Last week, retired Maj. Gen. Irv Halter, who once ran the U.S. no-fly zone over northern Iraq, told Danger Room he doubted the “high-end” Raptors would be necessary for a Libya campaign, largely due to the unsophistication of Libyan air defenses. “I wouldn’t deploy F-22s unless there was a political reason,” Halter said. “They’d be absolutely great at it, but their stealth capability isn’t really part of the issue. This airspace you’re gonna be able to get into easily.”
The use of the F-22s might speak to a U.S. desire not to chance a shootdown. Early polling shows that 65 percent of Americans don’t want to get involved militarily in Libya. And the U.N. resolution authorizing force against Gadhafi is silent on the endstate of an international mission. Bringing in the Raptors is like killing ants with a sledgehammer, in the immortal words of Jay-Z — the better to take momentum away from Gadhafi ASAP.
It would also have the effect of proving the value of a sophisticated jet in a complex campaign, something the Air Force certainly wouldn’t mind. Difficulties in envisioning likely uses for the F-22 led Defense Secretary Robert Gates to cap its procurement in 2009. And Gates nudged the Air Force earlier this month to think beyond high-end aerial combat when visualizing the future of airpower.

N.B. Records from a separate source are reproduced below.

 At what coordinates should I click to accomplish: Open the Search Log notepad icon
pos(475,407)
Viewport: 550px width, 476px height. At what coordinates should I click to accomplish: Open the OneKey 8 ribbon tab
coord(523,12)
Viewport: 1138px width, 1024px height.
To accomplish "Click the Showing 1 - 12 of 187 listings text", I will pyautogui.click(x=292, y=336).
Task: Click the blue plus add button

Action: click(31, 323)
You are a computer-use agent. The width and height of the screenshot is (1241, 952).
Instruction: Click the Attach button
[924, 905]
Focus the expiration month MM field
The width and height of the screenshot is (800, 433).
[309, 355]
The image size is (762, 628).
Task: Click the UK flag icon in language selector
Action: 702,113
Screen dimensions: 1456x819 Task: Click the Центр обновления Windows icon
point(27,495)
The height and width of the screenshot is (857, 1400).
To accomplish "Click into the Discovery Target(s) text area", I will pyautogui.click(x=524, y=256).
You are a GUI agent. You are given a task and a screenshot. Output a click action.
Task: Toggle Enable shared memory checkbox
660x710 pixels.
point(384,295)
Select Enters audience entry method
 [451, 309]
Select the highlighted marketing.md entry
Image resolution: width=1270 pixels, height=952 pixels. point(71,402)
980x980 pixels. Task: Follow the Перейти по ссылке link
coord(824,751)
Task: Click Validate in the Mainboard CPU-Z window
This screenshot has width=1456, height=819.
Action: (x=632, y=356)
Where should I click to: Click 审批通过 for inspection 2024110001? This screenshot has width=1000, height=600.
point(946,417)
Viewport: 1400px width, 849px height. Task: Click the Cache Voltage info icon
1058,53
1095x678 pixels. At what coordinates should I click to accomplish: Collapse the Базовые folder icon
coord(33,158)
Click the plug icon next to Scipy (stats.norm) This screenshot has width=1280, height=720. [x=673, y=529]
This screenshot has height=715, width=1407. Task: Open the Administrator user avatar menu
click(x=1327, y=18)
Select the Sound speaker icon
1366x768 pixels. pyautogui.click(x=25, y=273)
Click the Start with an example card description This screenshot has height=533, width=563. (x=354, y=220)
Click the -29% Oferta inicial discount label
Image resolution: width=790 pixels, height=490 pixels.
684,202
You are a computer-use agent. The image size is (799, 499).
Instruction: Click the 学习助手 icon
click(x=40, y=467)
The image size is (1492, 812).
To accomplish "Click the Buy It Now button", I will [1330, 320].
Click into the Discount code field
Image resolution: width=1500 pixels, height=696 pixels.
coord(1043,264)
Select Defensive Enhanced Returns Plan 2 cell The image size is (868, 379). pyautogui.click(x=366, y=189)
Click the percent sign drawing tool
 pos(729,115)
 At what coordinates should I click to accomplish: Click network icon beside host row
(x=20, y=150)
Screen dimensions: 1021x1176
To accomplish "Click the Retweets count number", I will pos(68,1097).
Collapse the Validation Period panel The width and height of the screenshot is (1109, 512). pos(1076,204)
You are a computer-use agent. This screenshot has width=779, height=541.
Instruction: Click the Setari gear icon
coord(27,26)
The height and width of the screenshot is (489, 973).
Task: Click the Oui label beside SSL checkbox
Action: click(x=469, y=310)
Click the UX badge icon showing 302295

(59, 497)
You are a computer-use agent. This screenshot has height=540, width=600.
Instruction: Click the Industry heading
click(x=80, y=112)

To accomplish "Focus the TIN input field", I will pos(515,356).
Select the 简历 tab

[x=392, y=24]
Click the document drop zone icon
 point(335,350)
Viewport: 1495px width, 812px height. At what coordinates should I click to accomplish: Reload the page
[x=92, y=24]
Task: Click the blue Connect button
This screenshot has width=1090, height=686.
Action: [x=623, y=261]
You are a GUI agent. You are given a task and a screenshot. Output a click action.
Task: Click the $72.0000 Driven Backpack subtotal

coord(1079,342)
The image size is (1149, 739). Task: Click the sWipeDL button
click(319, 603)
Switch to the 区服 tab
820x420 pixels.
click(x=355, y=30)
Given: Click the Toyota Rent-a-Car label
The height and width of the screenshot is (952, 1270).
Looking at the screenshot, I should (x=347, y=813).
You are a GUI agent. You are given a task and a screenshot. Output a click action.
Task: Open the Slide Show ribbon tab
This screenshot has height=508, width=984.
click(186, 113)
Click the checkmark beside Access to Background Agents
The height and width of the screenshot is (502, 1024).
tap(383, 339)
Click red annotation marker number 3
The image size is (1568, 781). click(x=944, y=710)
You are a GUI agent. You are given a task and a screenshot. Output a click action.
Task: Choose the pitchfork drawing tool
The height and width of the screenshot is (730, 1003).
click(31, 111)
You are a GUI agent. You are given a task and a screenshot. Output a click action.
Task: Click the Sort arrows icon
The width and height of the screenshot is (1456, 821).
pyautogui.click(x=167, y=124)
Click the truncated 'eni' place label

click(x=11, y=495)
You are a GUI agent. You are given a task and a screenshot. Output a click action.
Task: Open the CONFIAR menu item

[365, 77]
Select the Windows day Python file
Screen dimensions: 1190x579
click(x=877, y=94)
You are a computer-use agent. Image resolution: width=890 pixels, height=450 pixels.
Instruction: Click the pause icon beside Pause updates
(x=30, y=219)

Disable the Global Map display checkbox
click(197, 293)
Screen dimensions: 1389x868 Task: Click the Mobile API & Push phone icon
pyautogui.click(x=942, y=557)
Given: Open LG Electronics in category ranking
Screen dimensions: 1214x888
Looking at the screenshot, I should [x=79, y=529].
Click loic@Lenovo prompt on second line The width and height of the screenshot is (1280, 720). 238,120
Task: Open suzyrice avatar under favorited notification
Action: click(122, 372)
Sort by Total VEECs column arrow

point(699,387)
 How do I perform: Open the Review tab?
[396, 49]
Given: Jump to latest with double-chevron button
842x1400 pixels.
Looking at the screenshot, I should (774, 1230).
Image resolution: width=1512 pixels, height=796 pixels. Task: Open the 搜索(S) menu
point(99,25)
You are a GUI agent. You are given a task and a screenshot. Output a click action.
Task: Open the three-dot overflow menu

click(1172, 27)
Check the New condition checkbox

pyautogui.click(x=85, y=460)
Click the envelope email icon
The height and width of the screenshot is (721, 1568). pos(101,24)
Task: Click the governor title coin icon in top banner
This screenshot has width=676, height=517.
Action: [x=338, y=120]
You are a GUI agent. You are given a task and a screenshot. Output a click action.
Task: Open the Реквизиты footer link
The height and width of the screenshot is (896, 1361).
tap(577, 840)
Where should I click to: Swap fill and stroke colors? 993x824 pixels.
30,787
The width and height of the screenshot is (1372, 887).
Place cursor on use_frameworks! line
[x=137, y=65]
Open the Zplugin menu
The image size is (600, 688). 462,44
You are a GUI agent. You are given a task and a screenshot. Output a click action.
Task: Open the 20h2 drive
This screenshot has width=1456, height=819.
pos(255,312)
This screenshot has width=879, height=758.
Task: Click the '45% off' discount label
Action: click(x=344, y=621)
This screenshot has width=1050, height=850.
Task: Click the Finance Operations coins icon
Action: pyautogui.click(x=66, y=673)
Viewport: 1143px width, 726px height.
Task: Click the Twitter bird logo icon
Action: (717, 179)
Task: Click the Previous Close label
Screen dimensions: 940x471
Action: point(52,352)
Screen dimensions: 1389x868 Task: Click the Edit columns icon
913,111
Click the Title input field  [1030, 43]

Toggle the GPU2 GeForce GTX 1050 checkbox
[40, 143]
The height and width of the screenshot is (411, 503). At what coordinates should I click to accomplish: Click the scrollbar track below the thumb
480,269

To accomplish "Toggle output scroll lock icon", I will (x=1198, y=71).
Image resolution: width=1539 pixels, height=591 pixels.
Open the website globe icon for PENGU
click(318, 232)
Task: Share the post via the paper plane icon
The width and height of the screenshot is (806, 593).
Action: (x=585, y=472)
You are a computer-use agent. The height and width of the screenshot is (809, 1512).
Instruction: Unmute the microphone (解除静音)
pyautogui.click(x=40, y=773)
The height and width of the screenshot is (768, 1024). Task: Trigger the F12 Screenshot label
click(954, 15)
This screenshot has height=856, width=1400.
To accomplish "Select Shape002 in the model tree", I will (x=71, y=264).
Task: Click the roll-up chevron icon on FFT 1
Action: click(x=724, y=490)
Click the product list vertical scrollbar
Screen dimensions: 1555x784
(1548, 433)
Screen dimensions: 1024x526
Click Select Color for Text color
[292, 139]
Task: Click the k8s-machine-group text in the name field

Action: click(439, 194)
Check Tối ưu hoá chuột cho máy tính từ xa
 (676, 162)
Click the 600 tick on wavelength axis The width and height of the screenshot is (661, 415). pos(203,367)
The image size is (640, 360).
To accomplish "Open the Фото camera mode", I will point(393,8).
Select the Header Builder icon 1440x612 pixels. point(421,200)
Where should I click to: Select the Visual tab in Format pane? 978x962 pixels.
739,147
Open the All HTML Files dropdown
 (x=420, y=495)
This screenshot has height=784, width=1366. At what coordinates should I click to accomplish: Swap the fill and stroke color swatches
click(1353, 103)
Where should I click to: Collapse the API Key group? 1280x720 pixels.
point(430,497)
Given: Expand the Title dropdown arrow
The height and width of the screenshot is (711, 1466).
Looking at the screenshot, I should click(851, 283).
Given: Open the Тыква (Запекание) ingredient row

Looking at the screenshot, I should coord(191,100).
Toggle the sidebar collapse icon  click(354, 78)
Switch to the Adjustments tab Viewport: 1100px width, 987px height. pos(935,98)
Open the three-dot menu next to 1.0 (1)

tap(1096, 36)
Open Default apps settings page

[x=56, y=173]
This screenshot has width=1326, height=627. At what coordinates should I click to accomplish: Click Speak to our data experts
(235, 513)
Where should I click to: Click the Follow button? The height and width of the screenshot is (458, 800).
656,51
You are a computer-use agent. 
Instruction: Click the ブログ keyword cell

Even so, if it’s deployed, F-22 will hardly be the only air asset the U.S. contributes to the no-fly zone. Schwartz said F-16s will also attack radar sites; Rivet Joint surveillance airplanes will join in; and jammers aboard the EC-130H Compass Call will block Libyan communications. But sending in the F-22 will be a sign that the U.S. doesn’t to take many chances in Libya — and it’ll let the Air Force demonstrate why it’s so hot on the jet in the first place.
Update, 8:59 a.m.: Or not! Libya’s foreign minister just declared an “immediate ceasefire” and “end to all military operations.” That might just freeze a siege around rebel capitol Benghazi and dare western powers to get involved even further; or it might indicate that Gadhafi is freaked out about getting bombed. Ball’s in your court, NATO.